This phrase came back to me after something which happened this week as a result of all of the political events in New Zealand, which were precursors and results of the election here a week ago. A young candidate in the election was stretching her political legs, having been told “All you young people…” by someone who had categorised her as someone who didn’t care to put effort in to achieve her goals. She had reacted by unthinkingly doing the same about an older group, and everyone felt aggrieved.

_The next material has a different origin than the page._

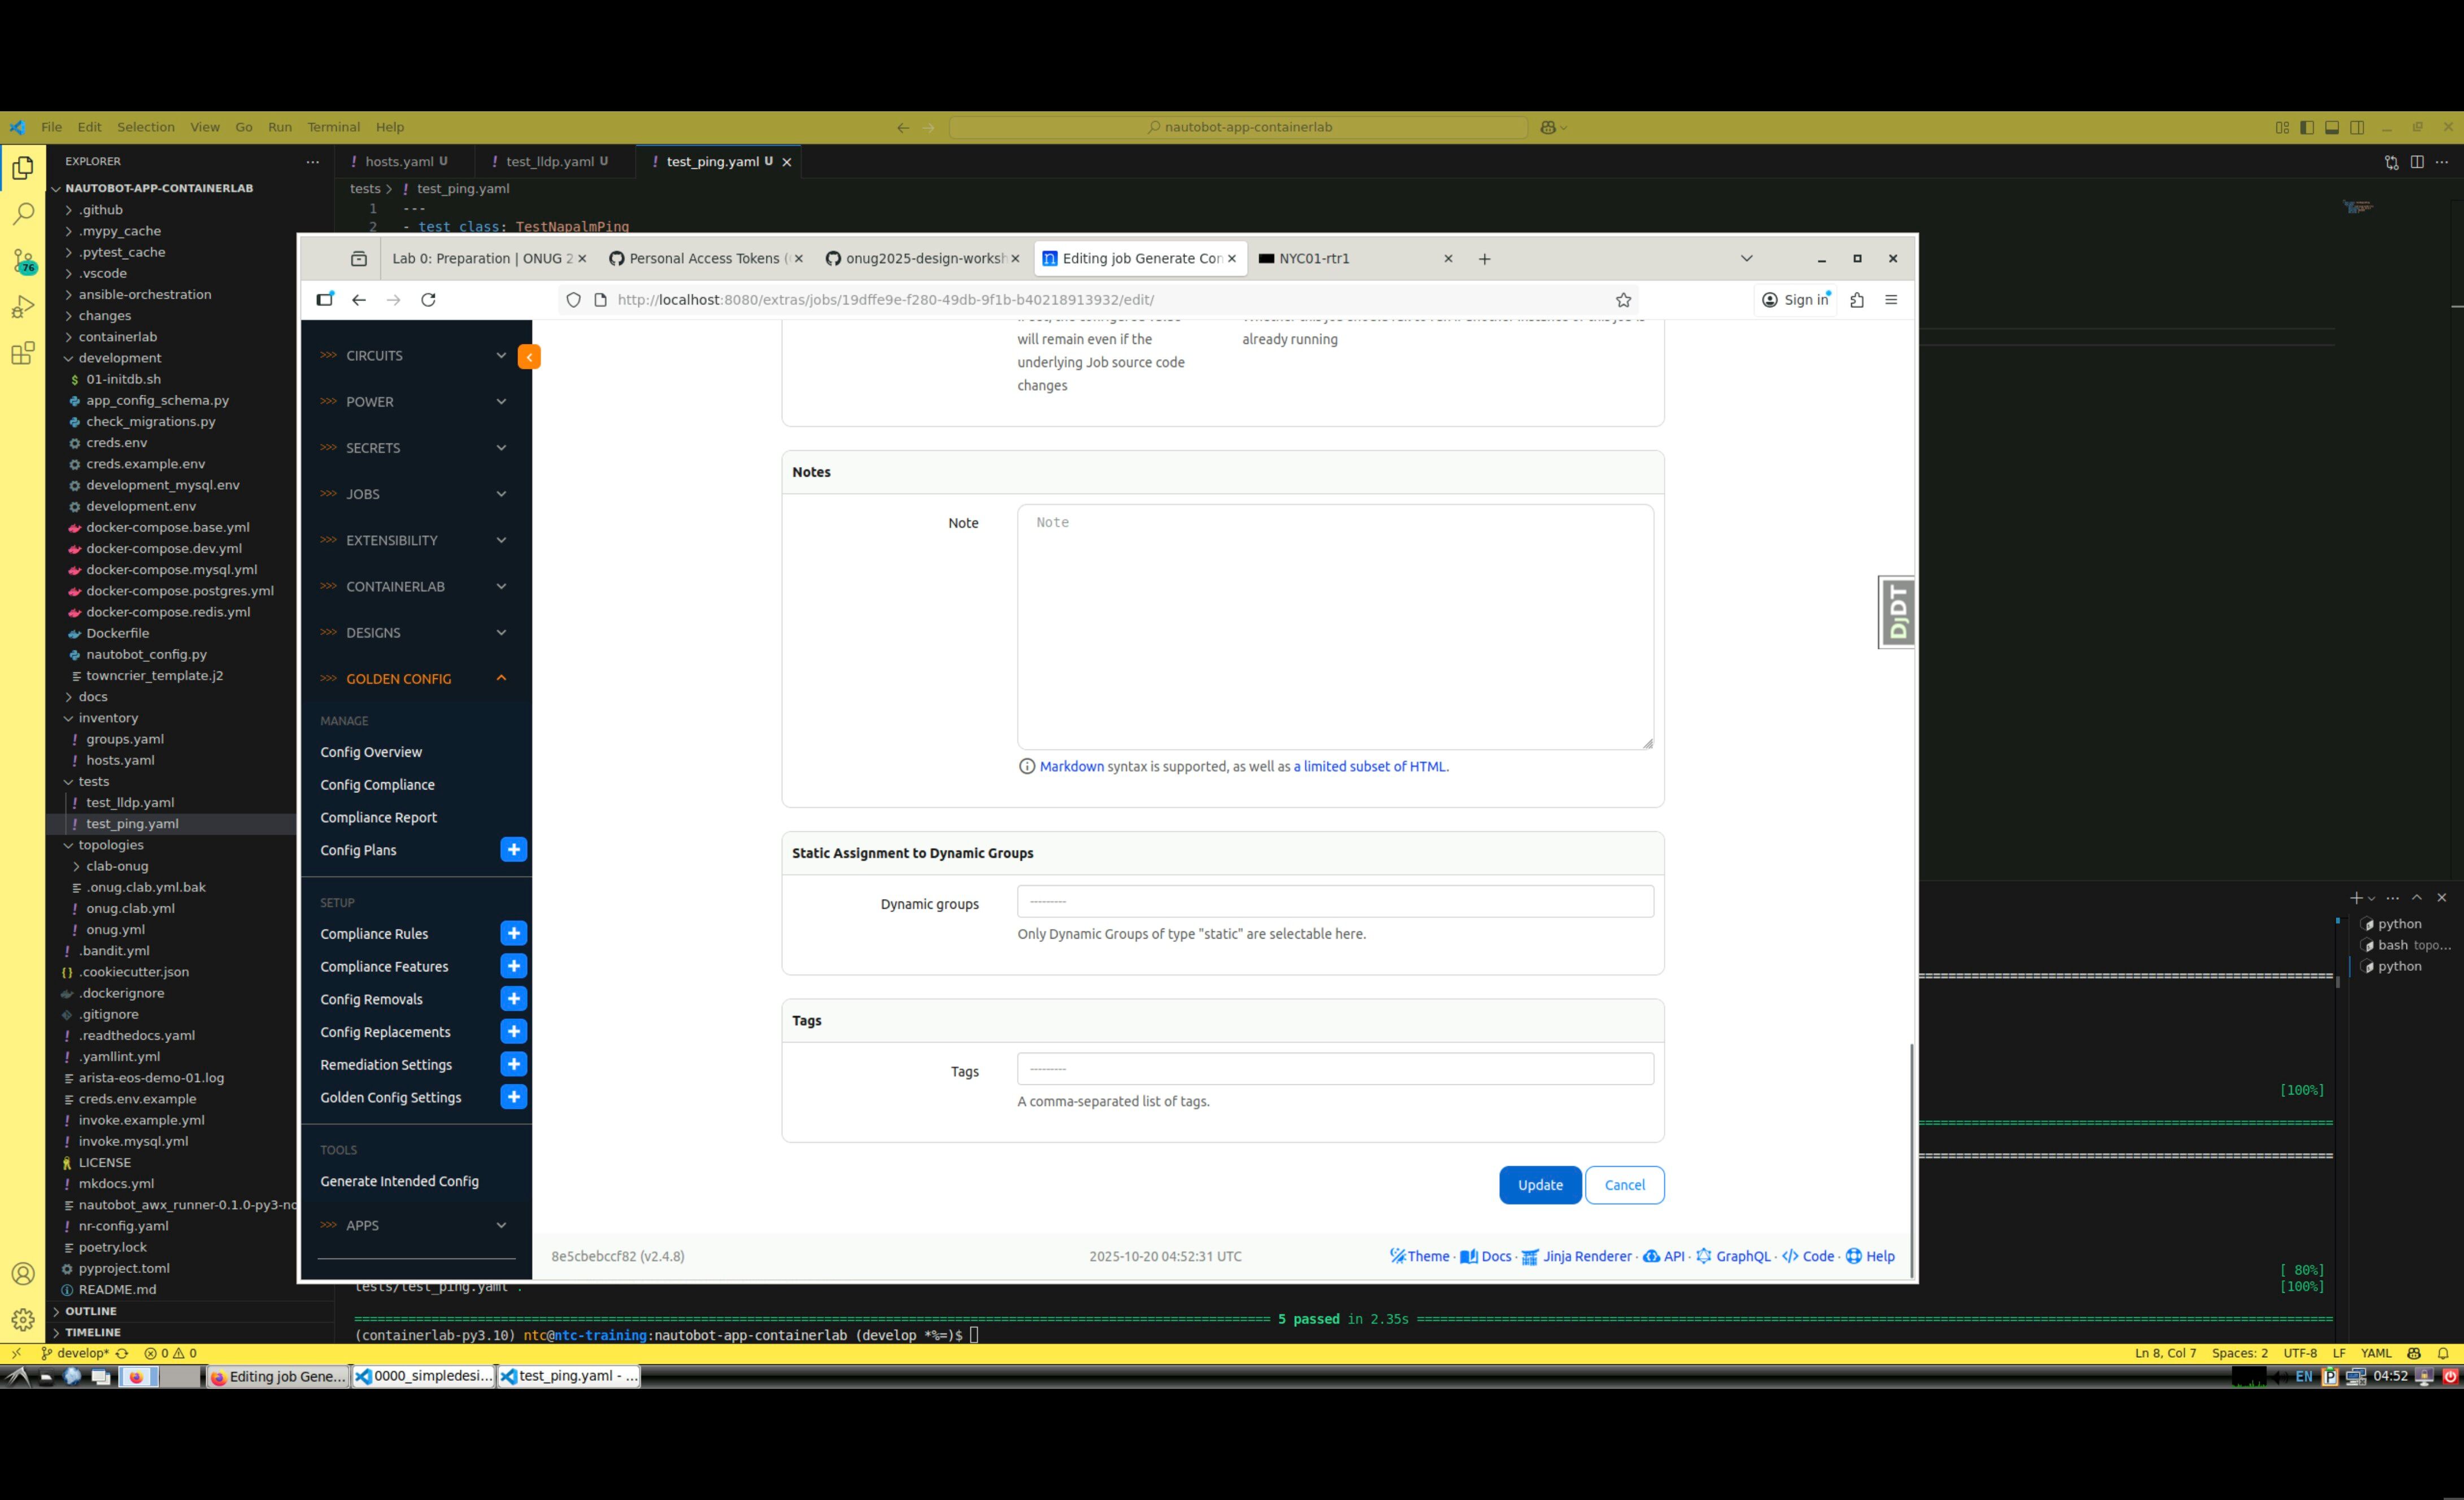Screen dimensions: 2464x1500
Task: Open the Terminal menu in VS Code
Action: point(333,127)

It got me thinking about the diversity of the people who I know who are my age. I would say that there are obviously similarities in the group I socialise with because, like everyone, I tend to mingle with people who I get on with and have things in common. However, even within that group there are a lot of differences. I say that in a political sense – I have wildly different views to some of my friends – and also in the sense of how I live my life day to day. I do not have a simple nine to five job. I do not have aspirations of achieving certain goals before I retire in the next couple of decades or going on luxurious holidays once we can travel. I am also quite unsocial. I enjoy talking to people but I can equally shut myself away for weeks at a time and am quite happy doing that. I choose to work as an artist and a tutor because it makes me happy, and I live my life according to that maxim because that type of daily lifestyle is the answer for me. Some of my friends feel the same way and others feel that they have worked hard, and enjoyed themselves doing it, and holidays and houses reflect their hours of toil. Quite right! There’s nothing wrong with that and if we weren’t all different then it would be a very monosyllabic world to live in. In terms of where I thought I would be, and what I thought I would or should be doing at my age, I really haven’t turned out to be the person who I thought age would make me! I am actually just an evolved version of my younger self. Now doing what I didn’t dare do when I was in my twenties or my thirties…I’ll stop there!

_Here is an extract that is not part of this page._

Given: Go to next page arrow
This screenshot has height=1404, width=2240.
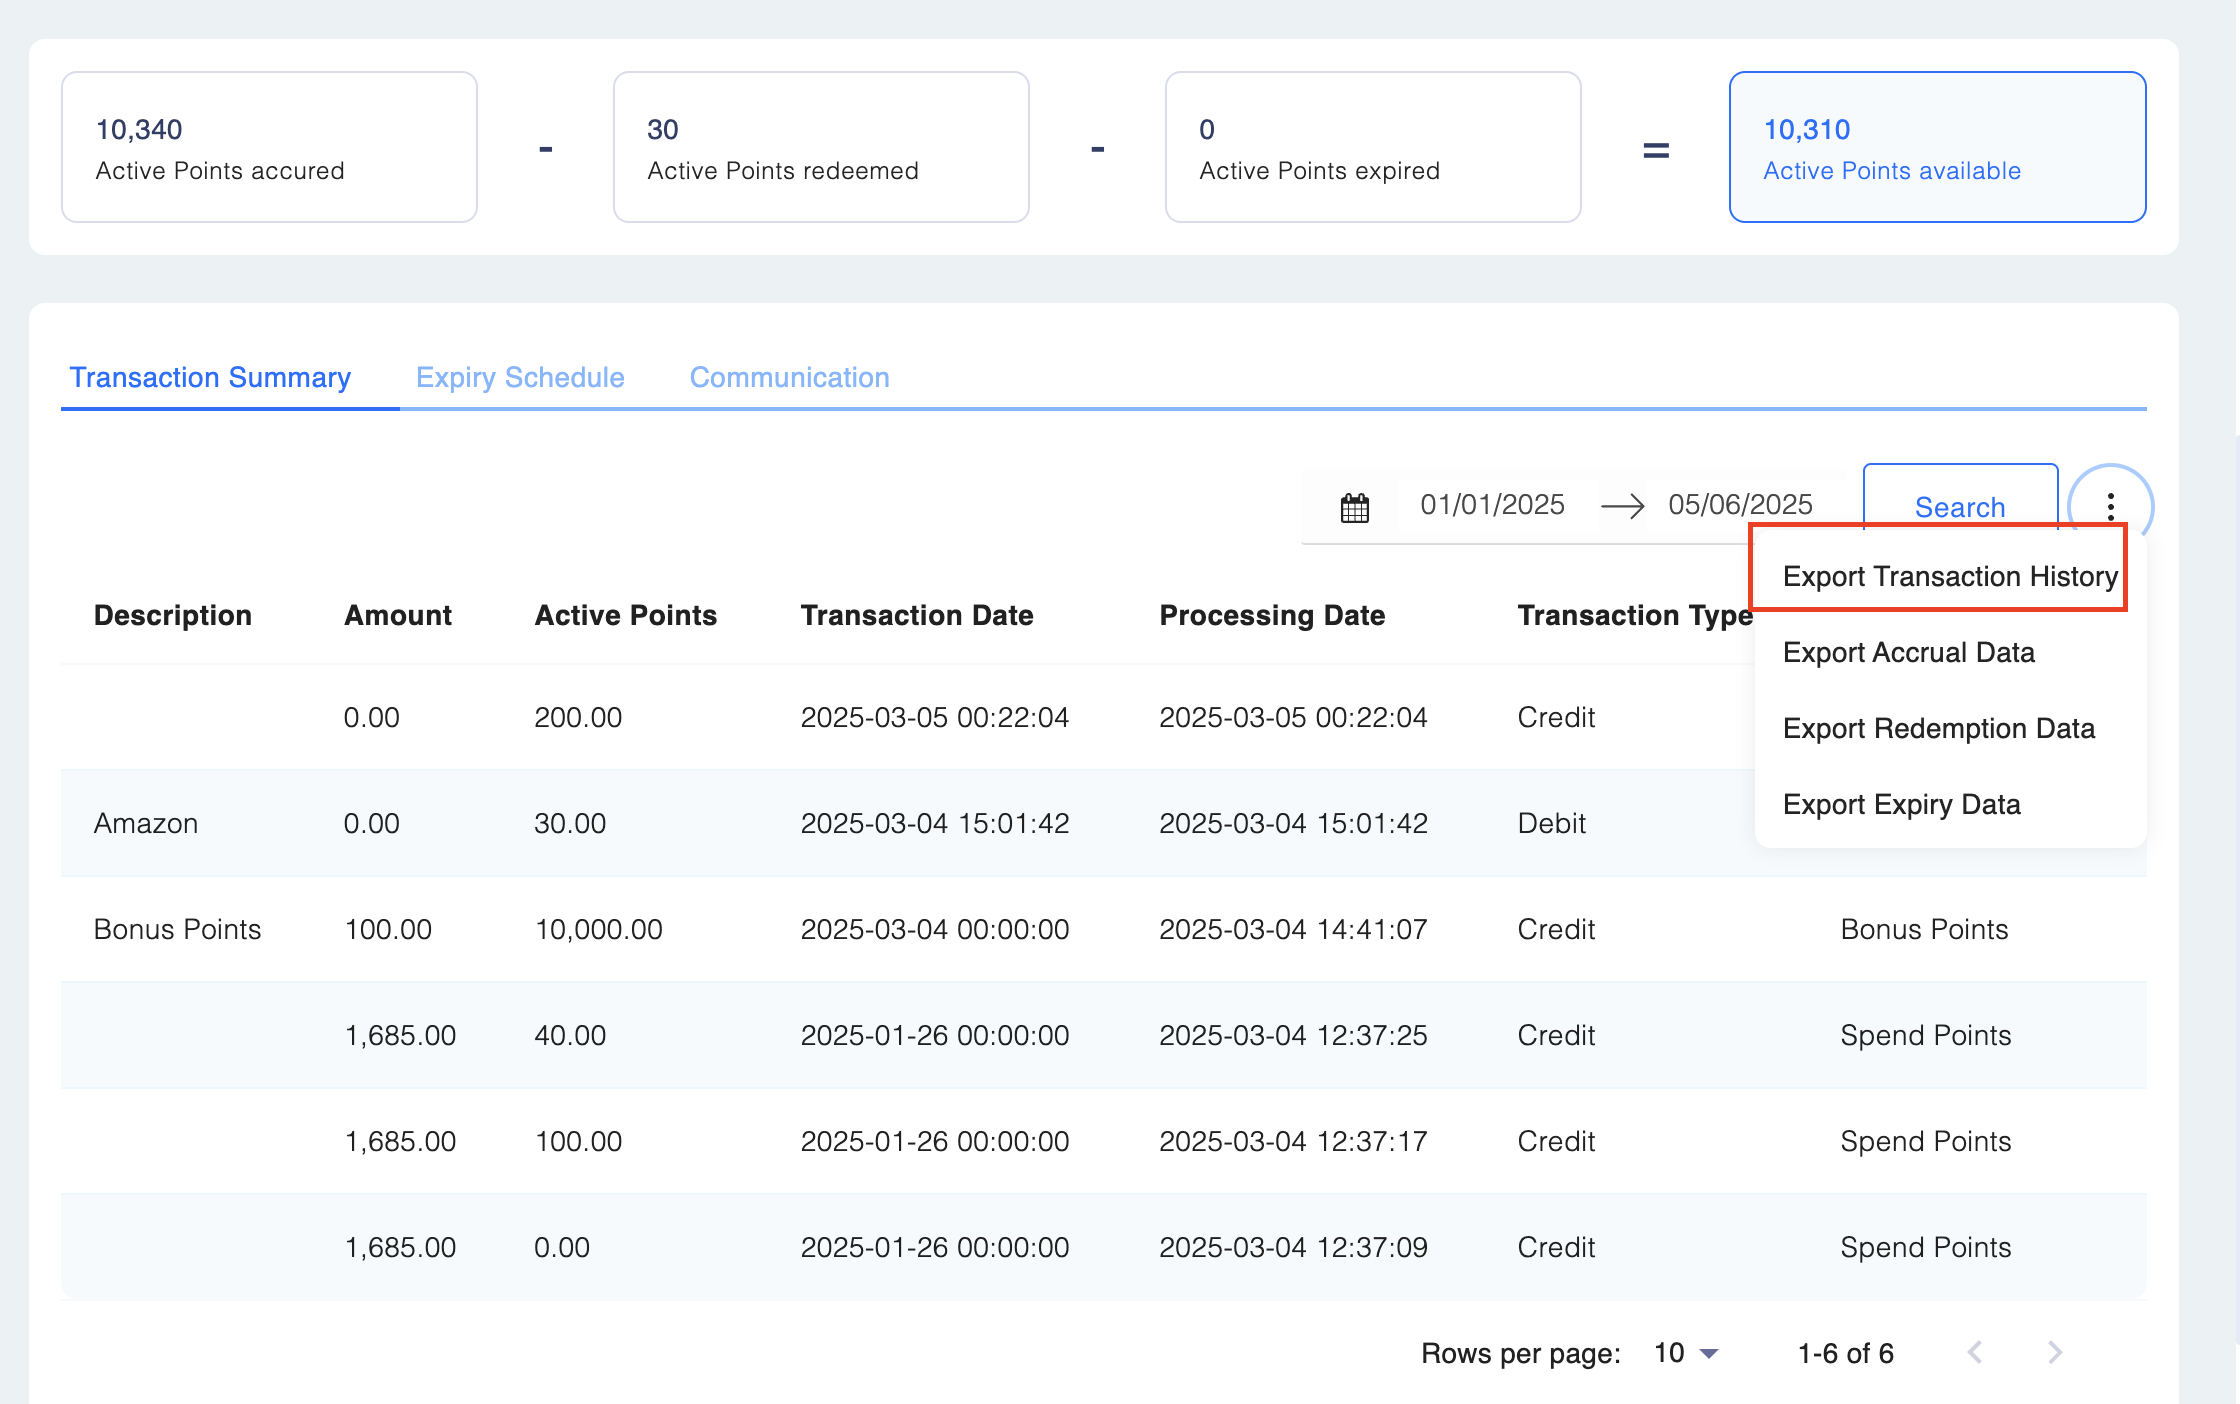Looking at the screenshot, I should (2054, 1353).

My point is that no one would guess which side of the political or social or wealth fence I sit on if they met me in a professional setting. If they asked a few questions, I would be happy to tell them what I think, but the old maxim of “you can’t judge a book by its cover” is spot on. And I would say that a speed read of that book wouldn’t necessarily tell you everything either. I certainly don’t think that my age would say anything about how I felt. I am also absolutely positive that I have made assumptions about other people, assuming that they believe something which they don’t. So, I have set myself a challenge to ask a few more questions, and make less assumptions, when I meet people and work on finding out something interesting and different about them. If nothing else, it might make me more sociable!